▶ _Provided records_:
::::

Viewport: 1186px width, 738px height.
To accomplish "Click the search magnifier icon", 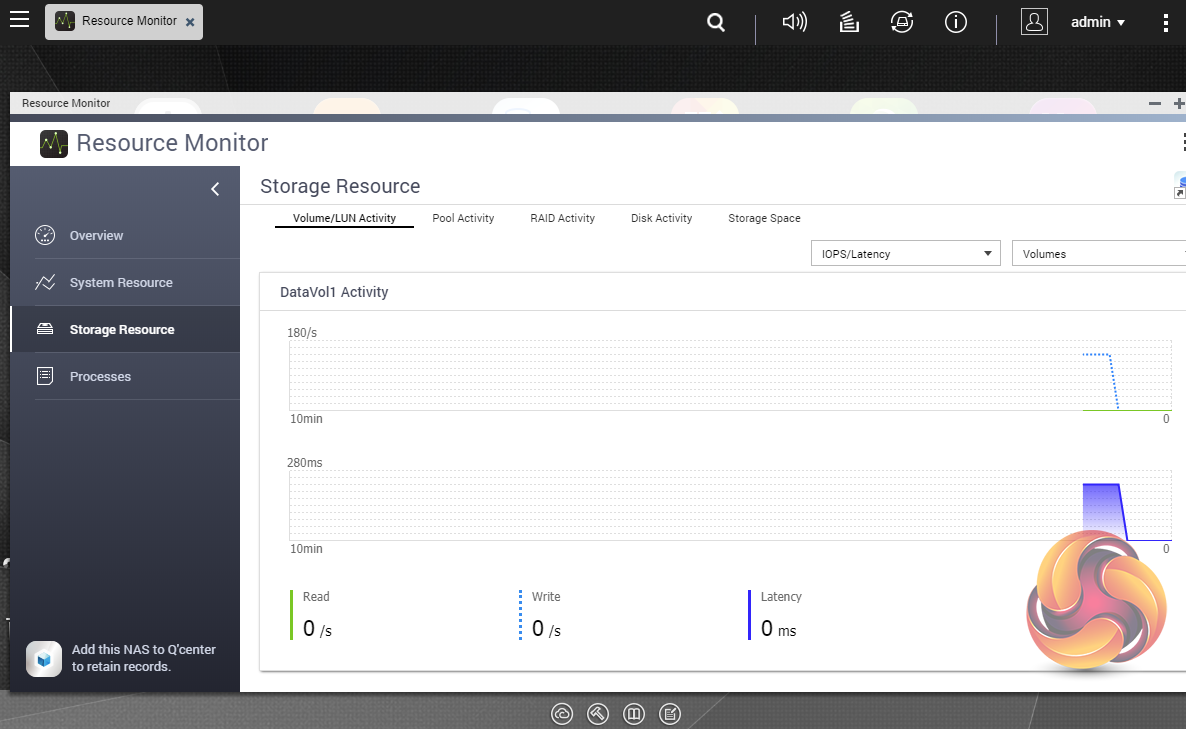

::::

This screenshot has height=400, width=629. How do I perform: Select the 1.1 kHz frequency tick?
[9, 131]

::::

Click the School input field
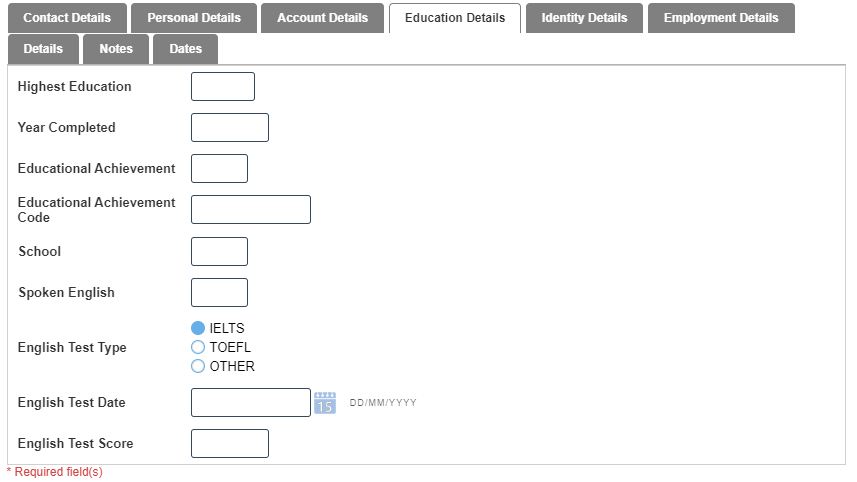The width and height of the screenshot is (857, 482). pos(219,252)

::::

▶ _Task item_: Only the lines above from the one with "Viewport: 1186px width, 738px height." to the one with "the search magnifier" should be printed, both included and exactly as written; no picture belongs in the copy.

▶ _Response to this exercise_:
Viewport: 1186px width, 738px height.
To accomplish "Click the search magnifier icon", 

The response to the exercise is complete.